"GPU Multitasking" in the modern era, vendor relative ability

VirtualLarry

No Lifer
Aug 25, 2001
56,587
10,225
126
Just a real-world test here.

I've got a couple of R5 1600 boxes here, one with a GTX 1070 ti 8GB card, and one with TWO (RX 470 + RX 570). Windows 10, I believe newest video drivers on both.

I'm normally on the box with the RX 570, and I sometimes Skype and watch YouTube at the same time, while mining in the background. On that box, I simply watch my mining H/s output decrease, when I put the additional load on the video card.

On the box with the GTX 1070 ti, which is arguably the more powerful card, I see stutters and FF/RW on the video "chunks" while watching YouTube. Very disconcerting, and hard to watch. Skype was OK, just at a slightly lower-frame rate than when not mining.

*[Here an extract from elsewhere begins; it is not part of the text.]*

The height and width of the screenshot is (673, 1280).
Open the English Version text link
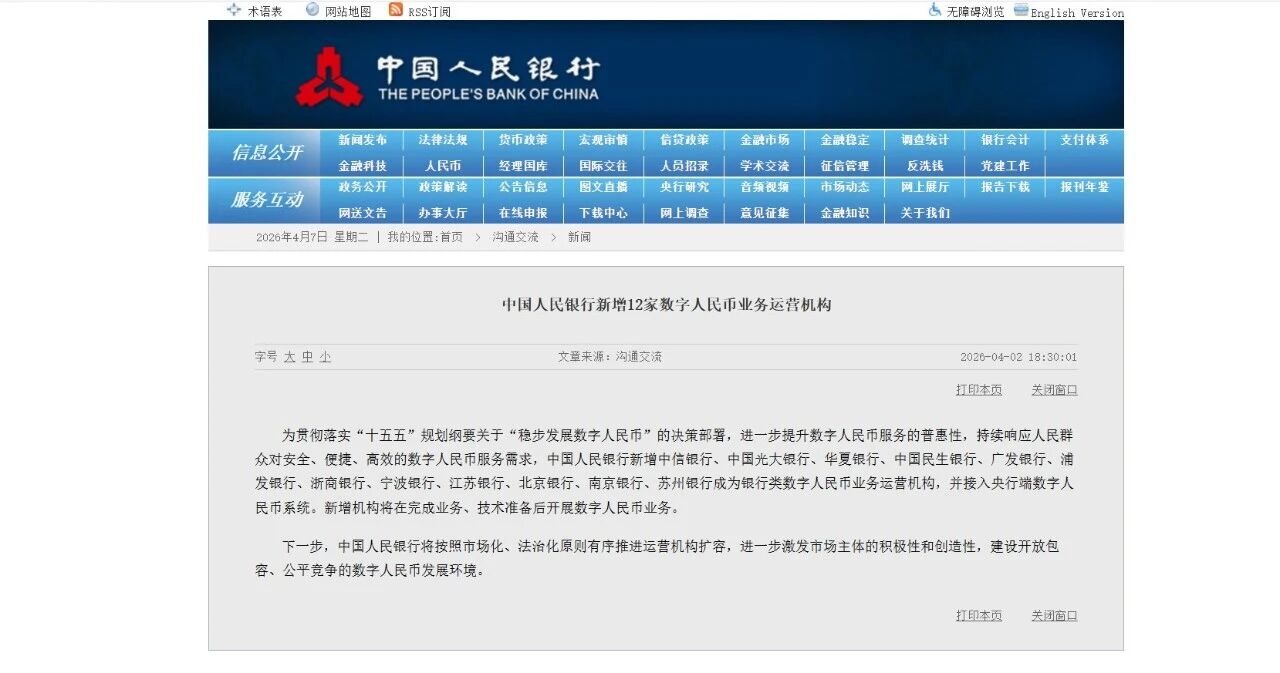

I put this all down to multi-tasking, and the very real advantage that AMD has with their GPU architecture, having hardware-based scheduling, with multiple ACEs and whatnot. It just runs a lot smoother overall, when you've got multiple programs demanding work from the CPU, while at the same time, the host CPU is loaded way down (mining XMR), so a software-based scheduling solution is going to have a lot of latency, which is what I was seeing with the YouTube videos.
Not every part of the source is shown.